Somehow in copying the formula in excel to easy comparing the numbers - I managed to miss that the "-1" had been dropped in the formula being duplicated ... that's what I get for being in a rush! :biggrin:

That said - this adds more verification for Yahoo's "Adjusted Close" number as after fixing the formula, the results become 112% and 111%.




james4beach said:


> Where exactly do you see the higher number on Yahoo?
> Their performance page only shows up to 5 years, not 10 years.


Performance page? ... perhaps you mean the java chart widget on the right of the quote page?

I ask because the far right hyperlink to change the chart is labelled "max" instead of "5 years".
Clicking on it for XIC shows a fourteen year chart with a "week of Feb 26th, 2001" as the starting data point.

- **EXERCISES**
A. Transcribe the forum post from "I ask because" through "starting data point.".
B. Answer these questions about the forum post:
(i) What had been dropped from the formula being duplicated in Excel?
(ii) What results came out after the formula was fixed?
(iii) What starting data point does the chart for XIC show after clicking the link labeled "max"?
The data after this point is separate material.

- **GIVEN MATERIAL**
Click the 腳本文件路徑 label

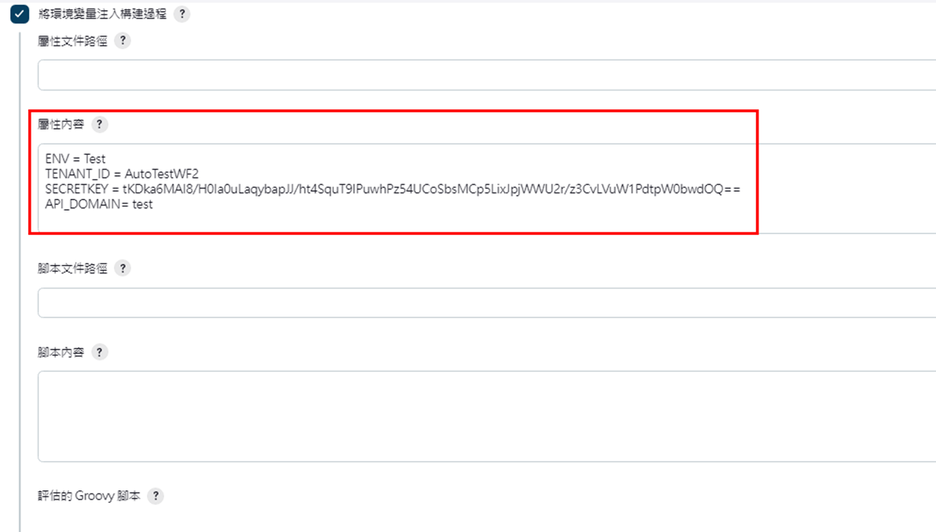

- **RESPONSES TO THE EXERCISE**
A.
I ask because the far right hyperlink to change the chart is labelled "max" instead of "5 years".
Clicking on it for XIC shows a fourteen year chart with a "week of Feb 26th, 2001" as the starting data point.

B.
(i) The "-1"
(ii) 112% and 111%
(iii) The week of Feb 26th, 2001